Because preimage is closed and a closed subspace
$Ker a=F_{0}$ is orthogonal to $F_{m+1}$ we have proved that
$F_{m+1}$ is closed.

Let us define $F_{\xi}=\oplus_{m=0}^{\infty}F_{m}$.
$F_{\xi}$ is a closed subspace of $H$
and its orthogonal complement
$G_{\xi}=\{x\in H:(x,y)=0\forall y\in F\}$ is a closed
subspace of $H$.

We have in $F_{\xi}$ and $G_{\xi}$ a subrepresentations
of $\xi$
due to the facts
that $d$ maps $F_{m}$ into $F_{m+1}$, $a$ maps $F_{m}$ into $F_{m-1}$,
$c$ and $b$ maps $F_{m}$ into $F_{m}$ thus $ \forall f \in A$
 it maps $F_{\xi}$ into $F_{\xi}$.




To prove that
in $F_{\xi}$ we have $Kerc={0}$ it sufficient to prove that in $F_{0}$
we have $Kerc=0$. This proves as follows.
Let $x\in Kerc\bigcap F_{\xi}$.
We  have $x=\sum_{m=0}^{\infty}x_{m}, x_{m}\in F_{m}$. Due to commutational
relations we have $cx_{m}\in F_{m}$. Therefore exist $m$ with
$x_{m}\ne 0$ and $cx_{m}=0$. We have $x_{m}=d^{m}y$ for $y\in F_{0}$.
Taking nonzero vector $z=a^{m}x_{m}\in F_{0}$ we get $cz=q^{-m}a^{m}cx_{m}=0$.
We have proved that if $Kerc\bigcap F_{\xi}$ is nonzero subspace then
$Kerc\bigcap F_{0}$  is nonzero subspace.

For $x\in Kerc\bigcap F_{0}$  we   have $dax=x$ and $dax=0$. Thus $x=0$ and
$Kerc\bigcap F_{\xi}$ is zero subspace.

====

Instruction A:
Print the part of the proof excerpt that opens with the words containing "Let $x\in Kerc\bigcap" and closes with "is nonzero subspace.".
Instruction B:
Translate this sentence from the proof excerpt into German: "$F_{\xi}$ is a closed subspace of $H$ and its orthogonal complement $G_{\xi}=\{x\in H:(x,y)=0\forall y\in F\}$ is a closed subspace of $H$."
Instruction C:
The proof excerpt names operators that map $F_{m}$ into a subspace. List each of them together with the subspace the excerpt says it maps $F_{m}$ into.
You do not need the material placed after this proof excerpt.

Data extract:
====

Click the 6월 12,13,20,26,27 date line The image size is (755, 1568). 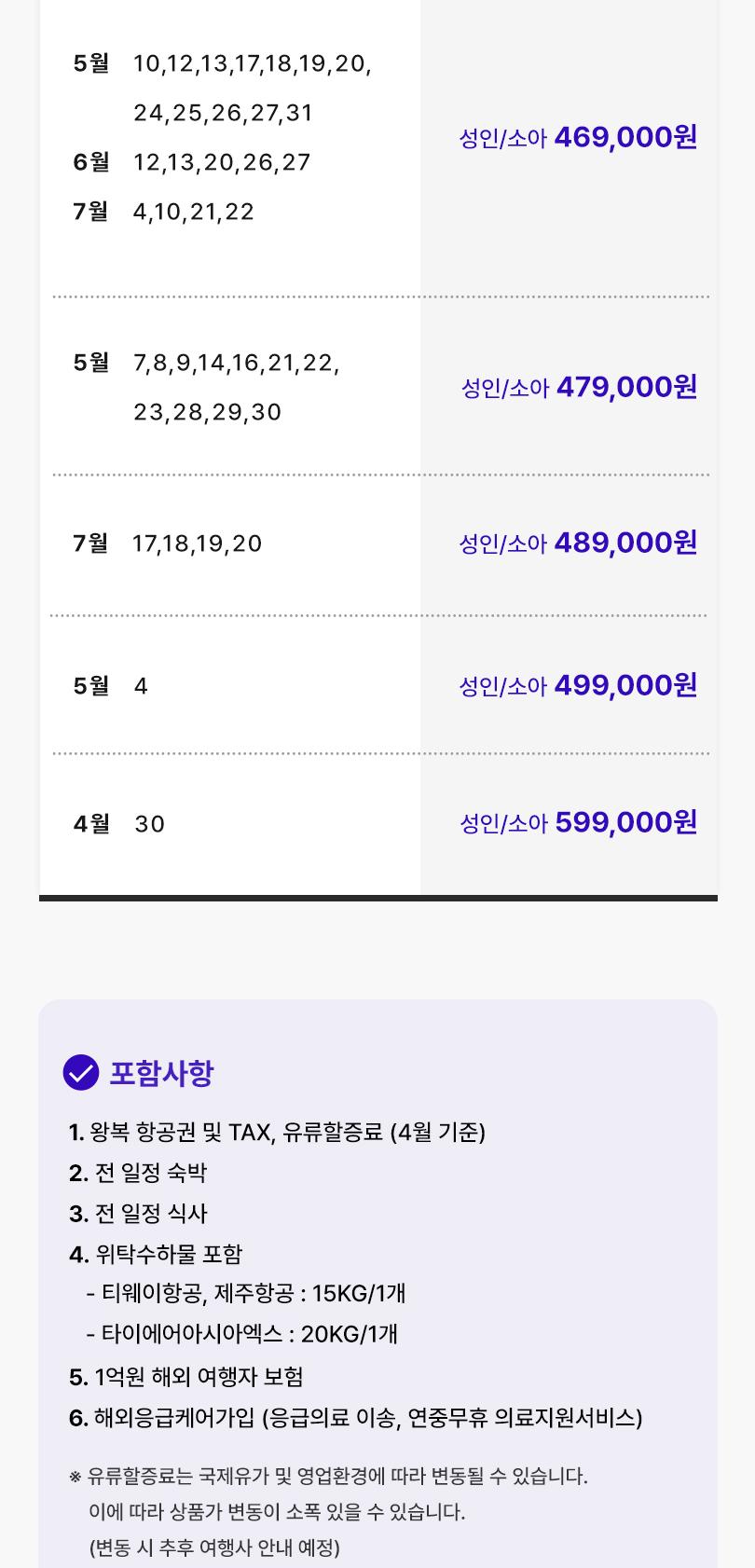pos(192,162)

====

Exercise solution A:
Let $x\in Kerc\bigcap F_{\xi}$.
We  have $x=\sum_{m=0}^{\infty}x_{m}, x_{m}\in F_{m}$. Due to commutational
relations we have $cx_{m}\in F_{m}$. Therefore exist $m$ with
$x_{m}\ne 0$ and $cx_{m}=0$. We have $x_{m}=d^{m}y$ for $y\in F_{0}$.
Taking nonzero vector $z=a^{m}x_{m}\in F_{0}$ we get $cz=q^{-m}a^{m}cx_{m}=0$.
We have proved that if $Kerc\bigcap F_{\xi}$ is nonzero subspace then
$Kerc\bigcap F_{0}$  is nonzero subspace.

Exercise solution B:
$F_{\xi}$ ist ein abgeschlossener Unterraum von $H$, und sein orthogonales Komplement $G_{\xi}=\{x\in H:(x,y)=0\forall y\in F\}$ ist ein abgeschlossener Unterraum von $H$.

Exercise solution C:
- $d$: into $F_{m+1}$
- $a$: into $F_{m-1}$
- $c$: into $F_{m}$
- $b$: into $F_{m}$